Alors que les médias révèlent chaque jour de nouveaux éléments dans l’affaire Crypto, les partis bourgeois ont appelé ce week-end à la retenue. Il faut d’abord attendre les conclusions des enquêtes en cours avant d’aller plus loin.
«Nous ne vivons pas de crise étatique pour le moment», a indiqué samedi la présidente du groupe parlementaire des vert’libéraux Tiana Angelina Moser sur les ondes de la radio alémanique SRF. Les institutions suisses fonctionnent. Elles doivent maintenant faire en sorte que l’affaire soit examinée en détail.
«Expédier le dossier serait une faute», a poursuivi la Zurichoise. Les commissions de gestion du Parlement sont déjà en train d’enquêter sur le sujet. Mme Moser dit leur faire confiance.
Même son de cloche du côté du PDC. Il ne faut pas brûler les étapes, a affirmé son président Gerhard Pfister (ZG) à Forum sur la RTS. Il sera assez tôt, une fois les enquêtes du gouvernement et des commissions de gestion bouclées, de discuter de la nécessité de créer une Commission d’enquête parlementaire (CEP), l’instrument le plus fort du Parlement, comme le réclame le PS.
Pas de «clan PLR»
Le PLR n’est pas non plus contre la mise sur pied une CEP. Mais il faut d’abord attendre les conclusions des commissions de gestion, a également indiqué dimanche le chef de la communication du parti Martin Stucki à Keystone-ATS.

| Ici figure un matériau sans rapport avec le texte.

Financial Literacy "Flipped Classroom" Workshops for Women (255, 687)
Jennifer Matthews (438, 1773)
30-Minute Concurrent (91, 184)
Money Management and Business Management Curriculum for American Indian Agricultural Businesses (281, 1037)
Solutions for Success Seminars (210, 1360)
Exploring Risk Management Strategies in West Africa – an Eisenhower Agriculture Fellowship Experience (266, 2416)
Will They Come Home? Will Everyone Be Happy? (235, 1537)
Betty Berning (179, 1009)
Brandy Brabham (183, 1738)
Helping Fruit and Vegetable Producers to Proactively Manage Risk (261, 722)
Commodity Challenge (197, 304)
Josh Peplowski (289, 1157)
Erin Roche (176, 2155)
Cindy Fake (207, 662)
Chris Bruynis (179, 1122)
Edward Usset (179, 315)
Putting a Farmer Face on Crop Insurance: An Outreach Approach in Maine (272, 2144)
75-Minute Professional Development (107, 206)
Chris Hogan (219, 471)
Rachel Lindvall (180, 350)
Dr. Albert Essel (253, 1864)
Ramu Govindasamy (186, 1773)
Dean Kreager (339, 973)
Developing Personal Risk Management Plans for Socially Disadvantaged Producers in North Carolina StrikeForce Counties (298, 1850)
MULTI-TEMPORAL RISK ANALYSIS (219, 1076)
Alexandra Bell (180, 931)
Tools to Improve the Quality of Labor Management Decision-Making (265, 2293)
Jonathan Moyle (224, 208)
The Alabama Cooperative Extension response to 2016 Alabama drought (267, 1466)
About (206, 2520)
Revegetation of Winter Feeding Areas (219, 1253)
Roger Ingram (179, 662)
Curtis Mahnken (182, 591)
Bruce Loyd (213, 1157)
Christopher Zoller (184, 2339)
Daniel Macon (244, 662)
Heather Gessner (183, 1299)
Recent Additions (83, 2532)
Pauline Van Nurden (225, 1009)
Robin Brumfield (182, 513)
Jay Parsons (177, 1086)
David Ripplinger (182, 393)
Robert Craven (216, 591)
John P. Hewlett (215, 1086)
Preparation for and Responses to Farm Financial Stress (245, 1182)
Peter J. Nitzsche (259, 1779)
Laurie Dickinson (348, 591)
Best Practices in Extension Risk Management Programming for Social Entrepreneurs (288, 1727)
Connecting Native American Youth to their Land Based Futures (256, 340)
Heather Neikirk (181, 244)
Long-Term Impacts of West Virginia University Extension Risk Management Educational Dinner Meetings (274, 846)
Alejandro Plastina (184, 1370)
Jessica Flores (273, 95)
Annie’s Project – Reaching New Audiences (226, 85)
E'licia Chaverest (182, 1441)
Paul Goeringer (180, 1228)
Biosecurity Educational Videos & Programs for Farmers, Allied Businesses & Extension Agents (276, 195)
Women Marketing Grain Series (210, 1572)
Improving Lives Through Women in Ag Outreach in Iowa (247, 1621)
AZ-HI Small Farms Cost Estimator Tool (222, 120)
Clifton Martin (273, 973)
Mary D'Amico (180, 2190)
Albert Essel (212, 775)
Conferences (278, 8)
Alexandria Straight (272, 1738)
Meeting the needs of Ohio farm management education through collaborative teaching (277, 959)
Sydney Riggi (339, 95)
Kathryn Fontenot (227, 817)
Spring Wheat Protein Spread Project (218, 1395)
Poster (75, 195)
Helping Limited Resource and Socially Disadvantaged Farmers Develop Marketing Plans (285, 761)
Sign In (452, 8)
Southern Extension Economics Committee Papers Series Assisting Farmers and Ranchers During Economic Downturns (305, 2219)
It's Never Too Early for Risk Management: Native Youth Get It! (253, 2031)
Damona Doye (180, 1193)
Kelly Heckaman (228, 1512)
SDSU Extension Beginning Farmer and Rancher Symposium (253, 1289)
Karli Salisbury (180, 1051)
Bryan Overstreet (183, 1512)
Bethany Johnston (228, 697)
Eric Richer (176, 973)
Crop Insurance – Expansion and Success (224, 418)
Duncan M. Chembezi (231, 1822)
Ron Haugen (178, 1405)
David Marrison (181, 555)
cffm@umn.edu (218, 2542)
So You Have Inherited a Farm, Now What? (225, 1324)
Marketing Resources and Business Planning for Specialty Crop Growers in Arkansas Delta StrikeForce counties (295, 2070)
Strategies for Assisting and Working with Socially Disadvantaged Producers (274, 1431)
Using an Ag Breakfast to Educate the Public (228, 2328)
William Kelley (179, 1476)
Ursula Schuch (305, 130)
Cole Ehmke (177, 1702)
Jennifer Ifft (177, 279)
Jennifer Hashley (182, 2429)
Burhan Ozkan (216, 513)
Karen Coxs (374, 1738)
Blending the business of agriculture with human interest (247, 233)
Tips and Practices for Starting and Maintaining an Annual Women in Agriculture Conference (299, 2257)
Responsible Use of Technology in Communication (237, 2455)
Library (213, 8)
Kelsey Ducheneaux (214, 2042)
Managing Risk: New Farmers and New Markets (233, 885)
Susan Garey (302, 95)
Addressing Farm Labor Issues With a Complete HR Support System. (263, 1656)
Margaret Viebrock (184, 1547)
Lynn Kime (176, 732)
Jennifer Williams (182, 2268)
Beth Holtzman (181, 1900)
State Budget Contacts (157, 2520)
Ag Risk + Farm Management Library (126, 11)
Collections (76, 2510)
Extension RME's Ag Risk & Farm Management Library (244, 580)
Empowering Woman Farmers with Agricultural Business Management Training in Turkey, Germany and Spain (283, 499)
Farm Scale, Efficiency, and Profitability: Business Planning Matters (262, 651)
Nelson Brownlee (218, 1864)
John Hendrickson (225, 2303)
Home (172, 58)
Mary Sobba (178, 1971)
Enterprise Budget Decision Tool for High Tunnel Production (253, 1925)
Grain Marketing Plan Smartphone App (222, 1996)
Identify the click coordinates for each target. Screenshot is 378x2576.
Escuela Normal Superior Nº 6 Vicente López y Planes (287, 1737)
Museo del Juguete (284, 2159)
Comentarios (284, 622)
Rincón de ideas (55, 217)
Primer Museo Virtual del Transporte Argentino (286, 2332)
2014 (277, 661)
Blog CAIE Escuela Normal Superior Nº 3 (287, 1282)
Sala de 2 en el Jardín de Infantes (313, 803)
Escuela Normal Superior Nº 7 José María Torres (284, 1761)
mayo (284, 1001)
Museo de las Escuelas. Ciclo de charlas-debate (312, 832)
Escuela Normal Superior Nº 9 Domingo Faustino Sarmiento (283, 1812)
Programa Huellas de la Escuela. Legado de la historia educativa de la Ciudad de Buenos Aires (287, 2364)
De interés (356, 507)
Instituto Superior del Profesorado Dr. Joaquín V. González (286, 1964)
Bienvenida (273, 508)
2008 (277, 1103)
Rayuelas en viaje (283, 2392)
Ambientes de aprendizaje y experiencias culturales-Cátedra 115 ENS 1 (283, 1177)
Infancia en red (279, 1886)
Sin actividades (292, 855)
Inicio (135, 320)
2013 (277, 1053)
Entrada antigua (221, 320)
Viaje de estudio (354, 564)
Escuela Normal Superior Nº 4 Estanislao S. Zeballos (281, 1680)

Réagissant aux nouvelles révélations de la presse ce week-end, il a réfuté l’existence d’un «clan PLR». Trois départements au minimum sont concernés sur cinquante ans, à savoir ceux de la défense, de justice et police ainsi que des affaires étrangères. Bien d’autres personnes ont été impliquées, a-t-il avancé.
De nombreux journaux se sont concentrés ce week-end sur le rôle de plusieurs membres du PLR dans cette affaire d’espionnage. Les ex-parlementaires zougois Georg Stucky ou encore Rolf Schweiger sont notamment sous les feux des projecteurs. Selon les médias, ils étaient inévitablement au courant de l’identité des véritables propriétaires de l’entreprise de par leur fonction au conseil d’administration de Crypto.
Villiger dément toute connaissance
Mais c’est surtout le rôle de l’ex-ministre de la défense Kaspar Villiger qui interpelle. Selon les titres du groupe Tamedia, une note confidentielle interne au Conseil fédéral l’impliquerait. Il s’agirait d’un document de prise de position signé par Viola Amherd et envoyé à ses collègues du gouvernement le 17 décembre 2019.
L’actuelle cheffe du Département de la défense (DDPS) y relaterait une discussion avec le directeur du Service de renseignement de la Confédération. Jean-Philippe Gaudin lui aurait indiqué avoir trouvé des documents d’archives indiquant que Kaspar Villiger «était informé». Aucun détail sur la nature et le contenu des éléments découverts n’est cependant donné.
Le DDPS ne fait aucun commentaire sur la fuite de documents confidentiels. Quant à l’ancien conseiller fédéral, il a réitéré son ignorance des faits dans une prise de position transmise samedi à Keystone-ATS. «Je n’étais au courant ni de l’opération, ni du rôle de la CIA ou celui du service de renseignement allemand (BND), ni des manipulations de Crypto AG. Aurais-je reçu ces informations, je ne les aurais pas cachées. J’aurais averti le Conseil fédéral.»
L’ex-juge Oberholzer planche sur l’affaire
Tout ce qu’il sait de l’affaire Crypto, il le sait grâce à l’émission Rundschau de la télévision alémanique, a encore insisté le Lucernois. Cette dernière a révélé que la CIA et le BND auraient, durant des dizaines d’années, intercepté des milliers de documents de plus de 100 pays via les appareils de chiffrement de l’entreprise zougoise Crypto.
Le Conseil fédéral a ouvert une enquête mi-janvier pour faire la lumière sur cette affaire et l’a confié à Niklaus Oberholzer. L’ancien juge fédéral a indiqué dimanche au Matin Dimanche et à la SonntagsZeitung avoir déjà commencé le travail et avoir libre accès aux documents d’archives secrets.
«La situation est bien meilleure aujourd’hui» que dans les années 90, a commenté M. Oberholzer. La police fédérale avait alors déjà enquêté sans succès sur l’entreprise. L’ancien juge a toutefois précisé que sa mission ne consiste qu’à «reconstituer soigneusement les faits». L’évaluation de ceux-ci sera faite par le gouvernement ou le Parlement.